Provided information —

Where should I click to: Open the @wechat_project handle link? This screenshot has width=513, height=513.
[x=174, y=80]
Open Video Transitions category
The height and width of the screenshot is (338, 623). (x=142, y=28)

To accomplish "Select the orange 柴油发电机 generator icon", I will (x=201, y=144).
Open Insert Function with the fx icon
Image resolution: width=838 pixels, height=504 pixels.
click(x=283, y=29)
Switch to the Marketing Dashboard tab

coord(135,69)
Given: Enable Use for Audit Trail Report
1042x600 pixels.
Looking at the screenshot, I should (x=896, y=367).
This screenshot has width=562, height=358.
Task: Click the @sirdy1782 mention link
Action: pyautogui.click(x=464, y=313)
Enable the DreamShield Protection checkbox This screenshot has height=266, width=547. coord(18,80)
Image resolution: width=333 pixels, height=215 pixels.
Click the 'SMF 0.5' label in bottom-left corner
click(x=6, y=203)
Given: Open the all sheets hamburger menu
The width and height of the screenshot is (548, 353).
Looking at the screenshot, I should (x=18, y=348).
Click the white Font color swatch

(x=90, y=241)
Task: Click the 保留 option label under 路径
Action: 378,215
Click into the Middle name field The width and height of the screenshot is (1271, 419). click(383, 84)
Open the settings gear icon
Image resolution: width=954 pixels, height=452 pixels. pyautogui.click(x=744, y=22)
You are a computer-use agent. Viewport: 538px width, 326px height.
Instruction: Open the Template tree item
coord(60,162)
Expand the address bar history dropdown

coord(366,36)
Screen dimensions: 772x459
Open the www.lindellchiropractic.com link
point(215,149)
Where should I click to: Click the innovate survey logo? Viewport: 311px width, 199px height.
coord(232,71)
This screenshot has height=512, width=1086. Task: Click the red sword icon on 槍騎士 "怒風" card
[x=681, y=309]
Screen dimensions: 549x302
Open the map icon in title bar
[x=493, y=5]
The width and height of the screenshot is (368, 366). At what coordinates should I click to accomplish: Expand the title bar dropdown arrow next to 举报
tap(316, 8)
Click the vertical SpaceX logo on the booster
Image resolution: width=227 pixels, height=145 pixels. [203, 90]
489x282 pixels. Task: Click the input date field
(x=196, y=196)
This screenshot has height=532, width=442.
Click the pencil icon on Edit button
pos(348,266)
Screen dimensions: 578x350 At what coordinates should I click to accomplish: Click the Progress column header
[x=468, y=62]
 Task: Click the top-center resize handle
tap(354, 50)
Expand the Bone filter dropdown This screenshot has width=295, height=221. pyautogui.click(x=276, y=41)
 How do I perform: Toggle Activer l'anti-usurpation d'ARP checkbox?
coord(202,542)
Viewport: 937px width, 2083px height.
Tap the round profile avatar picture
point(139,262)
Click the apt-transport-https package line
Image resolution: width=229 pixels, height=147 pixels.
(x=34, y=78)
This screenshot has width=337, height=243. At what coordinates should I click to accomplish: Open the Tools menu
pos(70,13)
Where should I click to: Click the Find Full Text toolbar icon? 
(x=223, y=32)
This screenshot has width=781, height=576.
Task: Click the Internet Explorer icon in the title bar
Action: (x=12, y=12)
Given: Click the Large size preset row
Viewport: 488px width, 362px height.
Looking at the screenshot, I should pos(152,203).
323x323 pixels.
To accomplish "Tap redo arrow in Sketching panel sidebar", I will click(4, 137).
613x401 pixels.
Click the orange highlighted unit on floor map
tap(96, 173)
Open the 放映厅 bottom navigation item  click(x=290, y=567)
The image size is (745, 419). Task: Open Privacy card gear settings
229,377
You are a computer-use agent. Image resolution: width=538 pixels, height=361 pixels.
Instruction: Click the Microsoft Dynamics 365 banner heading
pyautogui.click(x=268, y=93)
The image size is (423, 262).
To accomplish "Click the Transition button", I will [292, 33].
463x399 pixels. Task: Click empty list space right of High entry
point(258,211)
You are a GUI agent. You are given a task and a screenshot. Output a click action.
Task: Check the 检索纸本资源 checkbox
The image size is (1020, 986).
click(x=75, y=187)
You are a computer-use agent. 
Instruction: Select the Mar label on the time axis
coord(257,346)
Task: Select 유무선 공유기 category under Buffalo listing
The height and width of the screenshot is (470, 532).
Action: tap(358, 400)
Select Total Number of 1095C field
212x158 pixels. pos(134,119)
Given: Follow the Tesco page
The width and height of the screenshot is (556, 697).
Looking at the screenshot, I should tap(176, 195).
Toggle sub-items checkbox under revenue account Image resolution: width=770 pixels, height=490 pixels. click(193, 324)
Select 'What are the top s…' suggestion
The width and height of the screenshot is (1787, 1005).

Task directions —
The response should hold only an exact repeat of the lines from the one with "The width and height of the screenshot is (556, 697)." to the final line of the listing above.

Solution —
The width and height of the screenshot is (556, 697).
Looking at the screenshot, I should tap(176, 195).
Toggle sub-items checkbox under revenue account Image resolution: width=770 pixels, height=490 pixels. click(193, 324)
Select 'What are the top s…' suggestion
The width and height of the screenshot is (1787, 1005).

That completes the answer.